The red-shirted officer goes to get it and comes back in chuckling, even lighting it for him. The defendant smokes for about six minutes, then ashes it. After several more minutes, the police come back, ask him if he’s finished and whether he wants to talk. He declines, they leave, and his arresting officers come to escort him out. Just over a minute after he leaves, the officer who gave him the cigarette comes back into frame. Wearing gloves, he dumps the cigarette butt into an evidence envelope and exits the room.
Rosenblatt says New Yorkers would probably be “horrified,” if they knew such surreptitiously collected samples “are stored in a city DNA databank forever, even if the person is ultimately not convicted of any crime, or simply released without further questioning.”

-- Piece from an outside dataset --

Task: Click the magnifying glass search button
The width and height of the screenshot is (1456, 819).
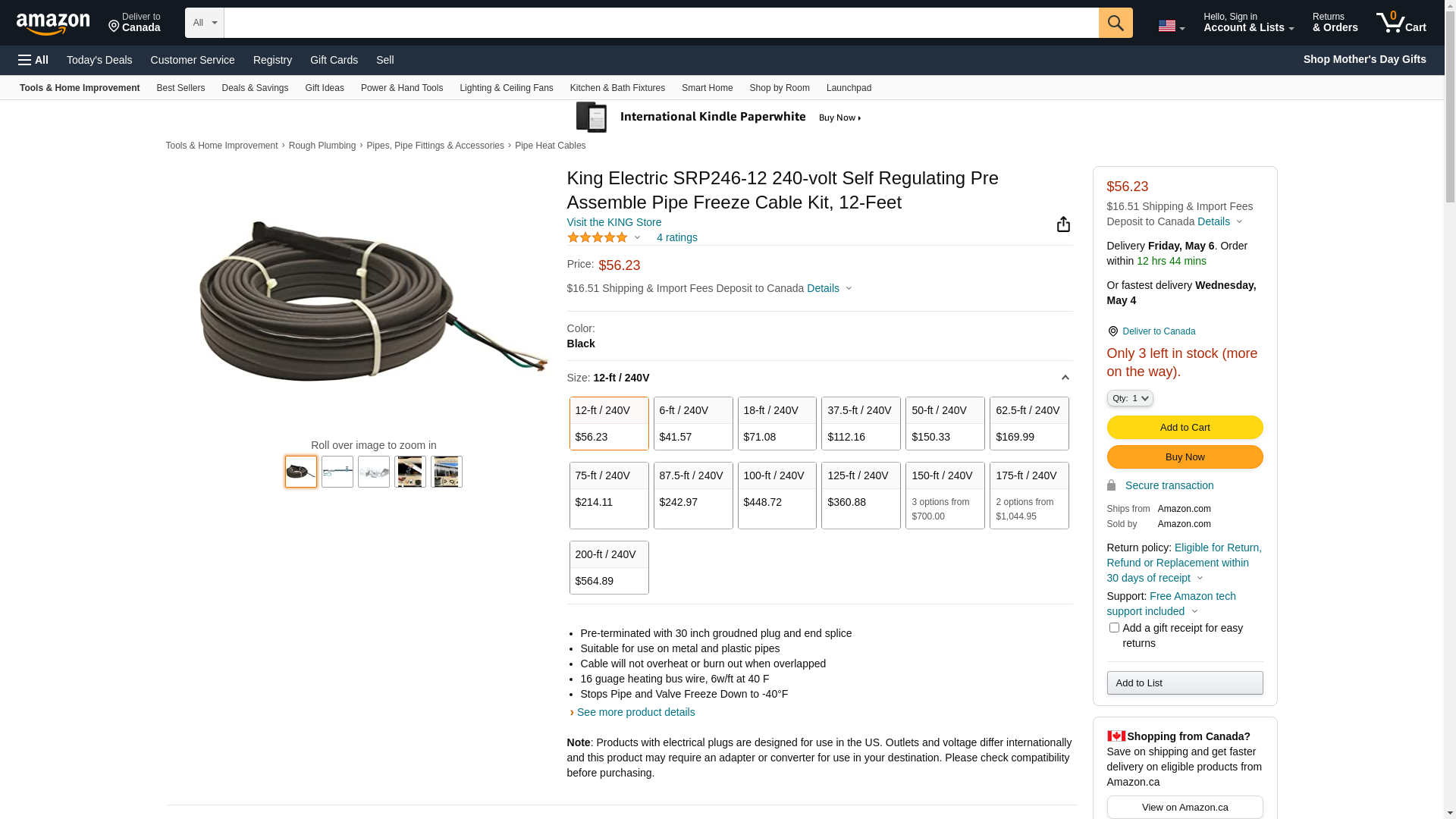Action: [x=1115, y=23]
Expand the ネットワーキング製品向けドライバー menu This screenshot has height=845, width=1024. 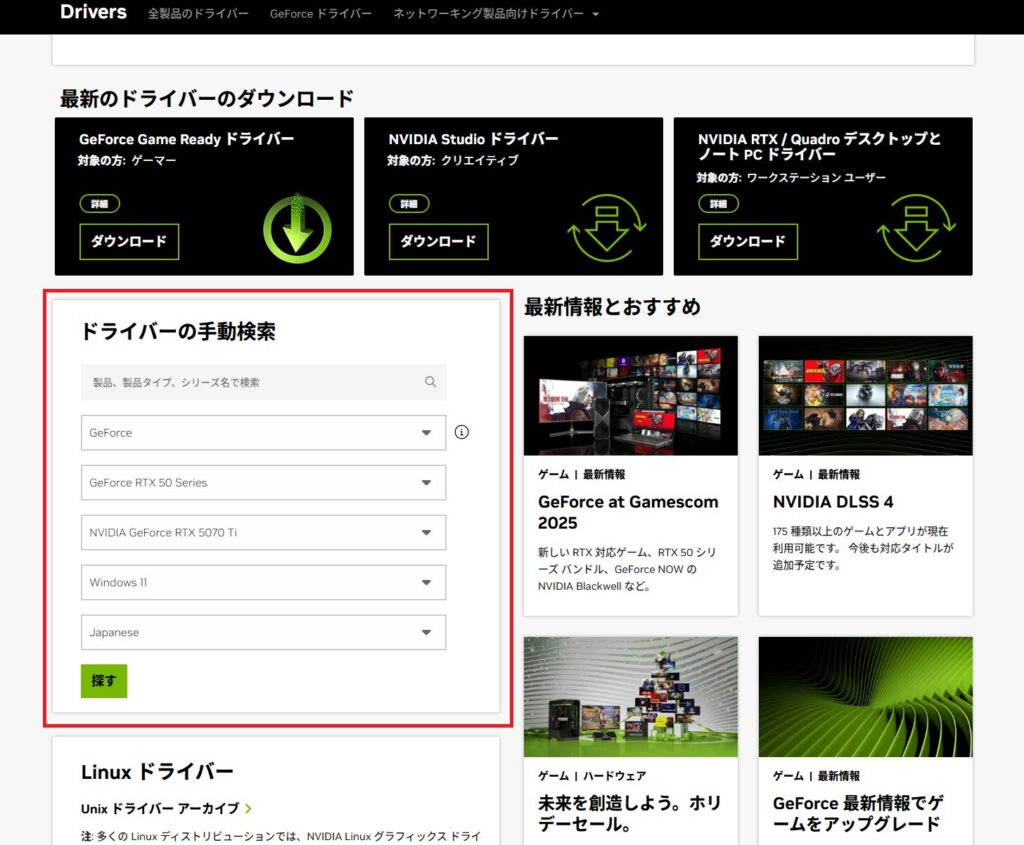(496, 14)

From a police perspective, Giacalone argued that surreptitious collection is a superior technique to voluntary swabs because they are harder for defense attorneys to challenge. “The consent always opens up a can of worms,” he noted. “It becomes a he-said, she-said.”
Pushing for change
Public scrutiny of New York City’s DNA practices grew after The Trace and WNYC reported on the rapid and quiet growth of New York City’s DNA database, fueled by authorities’ push to collect DNA in every case in which a gun is recovered, and the Office of the Chief Medical Examiner’s decision to permanently store profiles of nonconvicted suspects.

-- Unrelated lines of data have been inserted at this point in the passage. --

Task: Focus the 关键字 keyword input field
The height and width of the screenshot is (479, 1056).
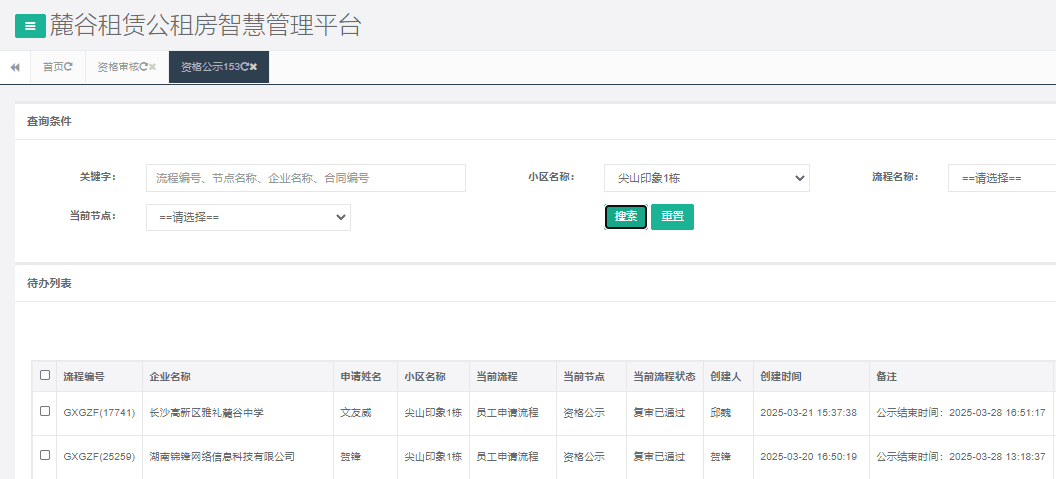Action: [305, 178]
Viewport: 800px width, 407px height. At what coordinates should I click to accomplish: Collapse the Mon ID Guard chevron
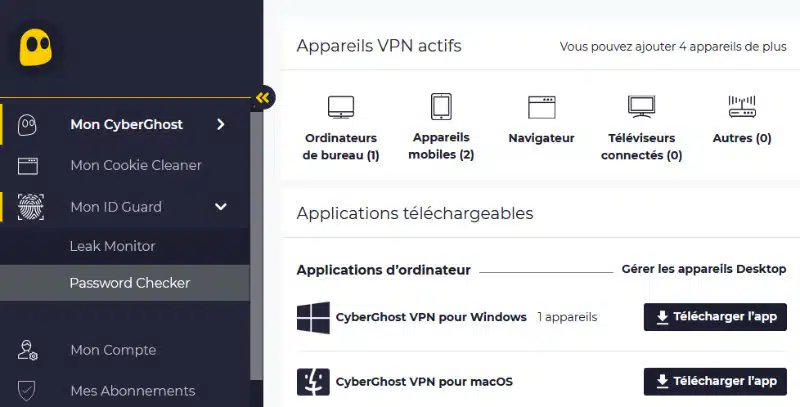220,207
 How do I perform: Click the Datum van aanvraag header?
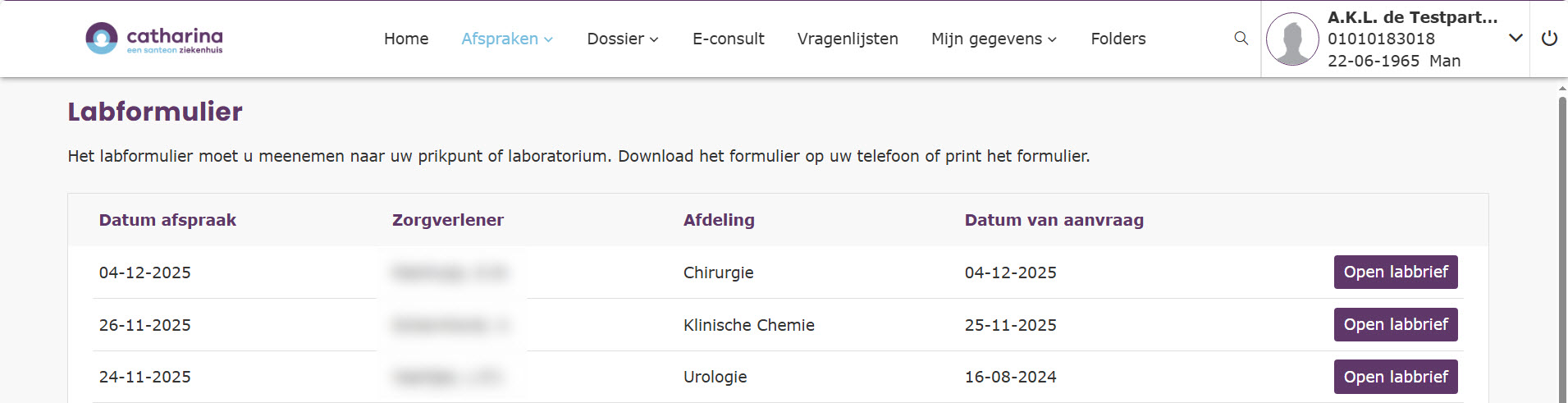1054,220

In a contentious New York City Council hearing on this issue in December 2017, OCME officials acknowledged they could choose to remove samples of nonconvicted individuals from their database if they want to, but argued such inclusion benefited authorities because it enabled more matches in cases beyond those individuals are first suspected in. At the time, Florence Hutner, OCME’s general counsel, told lawmakers, “There is nothing prohibiting the storage of the profiles of unconvicted individuals.”
New York City’s broad DNA collection practices are not unprecedented nationwide. Police in other states, such as California, Florida, Pennsylvania, North Carolina, and Connecticut, also collect and retain the DNA of those arrested but not convicted of certain charges.
Last year, California’s Supreme Court upheld the practice of collecting and storing felony arrestees’ DNA, despite civil liberties advocates’ complaints that such broad collection methods disproportionately affect Black residents, who are more likely to be arrested and exonerated after such arrests. In December 2018, a group of civil society organizations, including the Electronic Frontier Foundation, sued the state, pointing out that though over 750,000 people have been arrested on felonies and ultimately released between 2009 and 2017 in California, fewer than 2,000 had their DNA subsequently expunged from police databases.
Rosenblatt hopes that Roper’s ruling could help change the city’s practice of permanently storing minors’ DNA, which she calls “especially disturbing.” “Young people who are charged with crimes should have a chance to move on and have a productive and law-abiding life,” she said. “Storing their genetic code forever keeps them under a microscope.”